Problem details:
Reproduce the entries. Match every word.

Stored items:
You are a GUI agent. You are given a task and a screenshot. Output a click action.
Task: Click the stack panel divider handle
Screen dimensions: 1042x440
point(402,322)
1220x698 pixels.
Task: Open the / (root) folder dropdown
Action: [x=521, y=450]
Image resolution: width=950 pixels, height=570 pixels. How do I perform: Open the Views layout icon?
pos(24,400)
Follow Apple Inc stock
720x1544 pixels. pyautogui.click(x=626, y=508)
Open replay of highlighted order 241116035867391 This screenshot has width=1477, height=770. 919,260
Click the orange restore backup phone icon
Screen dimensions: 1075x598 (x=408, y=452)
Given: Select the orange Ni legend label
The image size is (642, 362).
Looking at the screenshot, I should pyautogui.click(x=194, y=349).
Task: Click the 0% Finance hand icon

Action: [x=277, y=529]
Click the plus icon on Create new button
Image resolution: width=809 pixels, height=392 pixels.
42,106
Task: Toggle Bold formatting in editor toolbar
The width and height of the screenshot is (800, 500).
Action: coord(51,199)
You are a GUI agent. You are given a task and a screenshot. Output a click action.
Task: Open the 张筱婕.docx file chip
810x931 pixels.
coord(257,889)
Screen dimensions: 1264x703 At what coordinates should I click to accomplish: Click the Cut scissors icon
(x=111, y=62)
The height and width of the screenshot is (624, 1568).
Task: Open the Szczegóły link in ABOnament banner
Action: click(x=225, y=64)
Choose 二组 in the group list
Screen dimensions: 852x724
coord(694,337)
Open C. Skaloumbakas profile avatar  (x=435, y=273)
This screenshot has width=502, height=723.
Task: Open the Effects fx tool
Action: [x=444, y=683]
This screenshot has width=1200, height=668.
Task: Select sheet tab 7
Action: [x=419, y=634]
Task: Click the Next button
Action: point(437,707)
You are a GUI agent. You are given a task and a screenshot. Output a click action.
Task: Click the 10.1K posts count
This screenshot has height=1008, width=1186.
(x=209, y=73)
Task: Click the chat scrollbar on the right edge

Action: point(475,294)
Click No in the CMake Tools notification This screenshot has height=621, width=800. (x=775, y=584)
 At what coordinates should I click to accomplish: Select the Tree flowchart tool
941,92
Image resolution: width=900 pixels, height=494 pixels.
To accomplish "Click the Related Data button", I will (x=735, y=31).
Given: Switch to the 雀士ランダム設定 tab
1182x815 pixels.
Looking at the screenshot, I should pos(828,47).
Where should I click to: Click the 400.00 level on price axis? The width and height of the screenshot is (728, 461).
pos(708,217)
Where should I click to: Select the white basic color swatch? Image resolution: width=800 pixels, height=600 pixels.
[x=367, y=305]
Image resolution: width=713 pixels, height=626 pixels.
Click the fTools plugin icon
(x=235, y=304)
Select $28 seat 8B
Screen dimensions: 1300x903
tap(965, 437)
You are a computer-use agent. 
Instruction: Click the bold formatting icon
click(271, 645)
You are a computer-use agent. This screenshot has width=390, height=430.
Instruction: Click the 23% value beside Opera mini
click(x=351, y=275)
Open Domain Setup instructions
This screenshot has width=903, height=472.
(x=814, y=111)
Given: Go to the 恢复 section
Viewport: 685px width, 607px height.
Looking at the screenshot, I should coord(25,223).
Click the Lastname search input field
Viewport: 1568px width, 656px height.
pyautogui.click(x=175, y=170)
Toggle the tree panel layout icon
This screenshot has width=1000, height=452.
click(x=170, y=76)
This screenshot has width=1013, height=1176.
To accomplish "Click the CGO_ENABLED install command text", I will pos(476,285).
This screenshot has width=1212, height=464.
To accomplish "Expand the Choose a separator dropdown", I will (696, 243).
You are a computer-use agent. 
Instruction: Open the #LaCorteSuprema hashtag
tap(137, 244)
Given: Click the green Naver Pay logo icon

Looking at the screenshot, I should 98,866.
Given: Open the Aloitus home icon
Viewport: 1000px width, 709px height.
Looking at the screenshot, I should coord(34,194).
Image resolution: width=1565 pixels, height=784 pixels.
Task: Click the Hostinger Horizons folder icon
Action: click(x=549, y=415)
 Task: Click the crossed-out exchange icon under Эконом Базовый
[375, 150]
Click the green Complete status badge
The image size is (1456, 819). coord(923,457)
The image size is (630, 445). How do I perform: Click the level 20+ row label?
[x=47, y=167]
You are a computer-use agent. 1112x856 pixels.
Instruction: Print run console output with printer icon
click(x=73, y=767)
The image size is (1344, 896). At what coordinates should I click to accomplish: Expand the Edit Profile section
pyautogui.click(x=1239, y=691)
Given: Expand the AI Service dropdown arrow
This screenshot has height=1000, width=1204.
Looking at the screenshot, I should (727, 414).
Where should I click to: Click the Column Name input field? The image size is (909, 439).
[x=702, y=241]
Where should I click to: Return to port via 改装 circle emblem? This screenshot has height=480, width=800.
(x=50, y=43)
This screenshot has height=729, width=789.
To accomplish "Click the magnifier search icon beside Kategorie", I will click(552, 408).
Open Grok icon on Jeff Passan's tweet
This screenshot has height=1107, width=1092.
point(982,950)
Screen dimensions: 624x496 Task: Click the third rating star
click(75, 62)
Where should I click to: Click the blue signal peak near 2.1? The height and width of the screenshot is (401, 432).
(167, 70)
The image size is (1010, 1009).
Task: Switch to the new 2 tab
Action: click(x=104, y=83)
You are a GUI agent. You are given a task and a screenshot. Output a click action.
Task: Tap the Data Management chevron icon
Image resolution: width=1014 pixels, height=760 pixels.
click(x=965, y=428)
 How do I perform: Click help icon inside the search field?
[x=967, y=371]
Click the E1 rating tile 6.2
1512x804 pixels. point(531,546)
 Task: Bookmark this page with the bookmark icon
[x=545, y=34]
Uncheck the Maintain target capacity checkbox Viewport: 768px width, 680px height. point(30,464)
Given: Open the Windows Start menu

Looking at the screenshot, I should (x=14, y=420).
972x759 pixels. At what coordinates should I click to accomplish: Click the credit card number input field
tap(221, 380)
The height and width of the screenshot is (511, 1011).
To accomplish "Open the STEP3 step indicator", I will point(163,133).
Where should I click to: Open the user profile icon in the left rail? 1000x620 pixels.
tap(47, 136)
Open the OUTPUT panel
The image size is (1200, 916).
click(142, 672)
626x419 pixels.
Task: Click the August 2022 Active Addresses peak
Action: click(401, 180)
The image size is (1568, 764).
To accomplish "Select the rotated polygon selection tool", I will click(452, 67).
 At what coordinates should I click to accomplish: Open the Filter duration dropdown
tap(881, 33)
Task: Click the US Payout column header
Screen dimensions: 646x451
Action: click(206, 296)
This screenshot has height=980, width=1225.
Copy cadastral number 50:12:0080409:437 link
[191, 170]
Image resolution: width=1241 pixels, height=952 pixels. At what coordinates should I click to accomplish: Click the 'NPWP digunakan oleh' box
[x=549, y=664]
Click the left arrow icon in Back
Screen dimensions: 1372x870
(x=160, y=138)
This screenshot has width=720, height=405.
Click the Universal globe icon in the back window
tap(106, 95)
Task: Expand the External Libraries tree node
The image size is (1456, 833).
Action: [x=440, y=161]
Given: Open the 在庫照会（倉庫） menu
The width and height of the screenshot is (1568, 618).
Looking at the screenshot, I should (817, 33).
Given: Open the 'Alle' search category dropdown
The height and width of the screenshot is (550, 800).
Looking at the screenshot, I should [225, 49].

Output of the exercise:
You are a GUI agent. You are given a task and a screenshot. Output a click action.
Task: Click the stack panel divider handle
Screen dimensions: 1042x440
point(402,322)
1220x698 pixels.
Task: Open the / (root) folder dropdown
Action: [x=521, y=450]
Image resolution: width=950 pixels, height=570 pixels. How do I perform: Open the Views layout icon?
pos(24,400)
Follow Apple Inc stock
720x1544 pixels. pyautogui.click(x=626, y=508)
Open replay of highlighted order 241116035867391 This screenshot has width=1477, height=770. 919,260
Click the orange restore backup phone icon
Screen dimensions: 1075x598 (x=408, y=452)
Given: Select the orange Ni legend label
The image size is (642, 362).
Looking at the screenshot, I should pyautogui.click(x=194, y=349).
Task: Click the 0% Finance hand icon

Action: [x=277, y=529]
Click the plus icon on Create new button
Image resolution: width=809 pixels, height=392 pixels.
42,106
Task: Toggle Bold formatting in editor toolbar
The width and height of the screenshot is (800, 500).
Action: coord(51,199)
You are a GUI agent. You are given a task and a screenshot. Output a click action.
Task: Open the 张筱婕.docx file chip
810x931 pixels.
coord(257,889)
Screen dimensions: 1264x703 At what coordinates should I click to accomplish: Click the Cut scissors icon
(x=111, y=62)
The height and width of the screenshot is (624, 1568).
Task: Open the Szczegóły link in ABOnament banner
Action: click(x=225, y=64)
Choose 二组 in the group list
Screen dimensions: 852x724
coord(694,337)
Open C. Skaloumbakas profile avatar  (x=435, y=273)
This screenshot has width=502, height=723.
Task: Open the Effects fx tool
Action: [x=444, y=683]
This screenshot has width=1200, height=668.
Task: Select sheet tab 7
Action: [x=419, y=634]
Task: Click the Next button
Action: point(437,707)
You are a GUI agent. You are given a task and a screenshot. Output a click action.
Task: Click the 10.1K posts count
This screenshot has height=1008, width=1186.
(x=209, y=73)
Task: Click the chat scrollbar on the right edge

Action: point(475,294)
Click No in the CMake Tools notification This screenshot has height=621, width=800. (x=775, y=584)
 At what coordinates should I click to accomplish: Select the Tree flowchart tool
941,92
Image resolution: width=900 pixels, height=494 pixels.
To accomplish "Click the Related Data button", I will (x=735, y=31).
Given: Switch to the 雀士ランダム設定 tab
1182x815 pixels.
Looking at the screenshot, I should pos(828,47).
Where should I click to: Click the 400.00 level on price axis? The width and height of the screenshot is (728, 461).
pos(708,217)
Where should I click to: Select the white basic color swatch? Image resolution: width=800 pixels, height=600 pixels.
[x=367, y=305]
Image resolution: width=713 pixels, height=626 pixels.
Click the fTools plugin icon
(x=235, y=304)
Select $28 seat 8B
Screen dimensions: 1300x903
tap(965, 437)
You are a computer-use agent. 
Instruction: Click the bold formatting icon
click(271, 645)
You are a computer-use agent. This screenshot has width=390, height=430.
Instruction: Click the 23% value beside Opera mini
click(x=351, y=275)
Open Domain Setup instructions
This screenshot has width=903, height=472.
(x=814, y=111)
Given: Go to the 恢复 section
Viewport: 685px width, 607px height.
Looking at the screenshot, I should coord(25,223).
Click the Lastname search input field
Viewport: 1568px width, 656px height.
pyautogui.click(x=175, y=170)
Toggle the tree panel layout icon
This screenshot has width=1000, height=452.
click(x=170, y=76)
This screenshot has width=1013, height=1176.
To accomplish "Click the CGO_ENABLED install command text", I will pos(476,285).
This screenshot has width=1212, height=464.
To accomplish "Expand the Choose a separator dropdown", I will (696, 243).
You are a computer-use agent. 
Instruction: Open the #LaCorteSuprema hashtag
tap(137, 244)
Given: Click the green Naver Pay logo icon

Looking at the screenshot, I should 98,866.
Given: Open the Aloitus home icon
Viewport: 1000px width, 709px height.
Looking at the screenshot, I should coord(34,194).
Image resolution: width=1565 pixels, height=784 pixels.
Task: Click the Hostinger Horizons folder icon
Action: click(x=549, y=415)
 Task: Click the crossed-out exchange icon under Эконом Базовый
[375, 150]
Click the green Complete status badge
The image size is (1456, 819). coord(923,457)
The image size is (630, 445). How do I perform: Click the level 20+ row label?
[x=47, y=167]
You are a computer-use agent. 1112x856 pixels.
Instruction: Print run console output with printer icon
click(x=73, y=767)
The image size is (1344, 896). At what coordinates should I click to accomplish: Expand the Edit Profile section
pyautogui.click(x=1239, y=691)
Given: Expand the AI Service dropdown arrow
This screenshot has height=1000, width=1204.
Looking at the screenshot, I should (727, 414).
Where should I click to: Click the Column Name input field? The image size is (909, 439).
[x=702, y=241]
Where should I click to: Return to port via 改装 circle emblem? This screenshot has height=480, width=800.
(x=50, y=43)
This screenshot has height=729, width=789.
To accomplish "Click the magnifier search icon beside Kategorie", I will click(552, 408).
Open Grok icon on Jeff Passan's tweet
This screenshot has height=1107, width=1092.
point(982,950)
Screen dimensions: 624x496 Task: Click the third rating star
click(75, 62)
Where should I click to: Click the blue signal peak near 2.1? The height and width of the screenshot is (401, 432).
(167, 70)
The image size is (1010, 1009).
Task: Switch to the new 2 tab
Action: click(x=104, y=83)
You are a GUI agent. You are given a task and a screenshot. Output a click action.
Task: Tap the Data Management chevron icon
Image resolution: width=1014 pixels, height=760 pixels.
click(x=965, y=428)
 How do I perform: Click help icon inside the search field?
[x=967, y=371]
Click the E1 rating tile 6.2
1512x804 pixels. point(531,546)
 Task: Bookmark this page with the bookmark icon
[x=545, y=34]
Uncheck the Maintain target capacity checkbox Viewport: 768px width, 680px height. point(30,464)
Given: Open the Windows Start menu

Looking at the screenshot, I should (x=14, y=420).
972x759 pixels. At what coordinates should I click to accomplish: Click the credit card number input field
tap(221, 380)
The height and width of the screenshot is (511, 1011).
To accomplish "Open the STEP3 step indicator", I will point(163,133).
Where should I click to: Open the user profile icon in the left rail? 1000x620 pixels.
tap(47, 136)
Open the OUTPUT panel
The image size is (1200, 916).
click(142, 672)
626x419 pixels.
Task: Click the August 2022 Active Addresses peak
Action: click(401, 180)
The image size is (1568, 764).
To accomplish "Select the rotated polygon selection tool", I will click(452, 67).
 At what coordinates should I click to accomplish: Open the Filter duration dropdown
tap(881, 33)
Task: Click the US Payout column header
Screen dimensions: 646x451
Action: click(206, 296)
This screenshot has height=980, width=1225.
Copy cadastral number 50:12:0080409:437 link
[191, 170]
Image resolution: width=1241 pixels, height=952 pixels. At what coordinates should I click to accomplish: Click the 'NPWP digunakan oleh' box
[x=549, y=664]
Click the left arrow icon in Back
Screen dimensions: 1372x870
(x=160, y=138)
This screenshot has width=720, height=405.
Click the Universal globe icon in the back window
tap(106, 95)
Task: Expand the External Libraries tree node
The image size is (1456, 833).
Action: [x=440, y=161]
Given: Open the 在庫照会（倉庫） menu
The width and height of the screenshot is (1568, 618).
Looking at the screenshot, I should (817, 33).
Given: Open the 'Alle' search category dropdown
The height and width of the screenshot is (550, 800).
Looking at the screenshot, I should [225, 49].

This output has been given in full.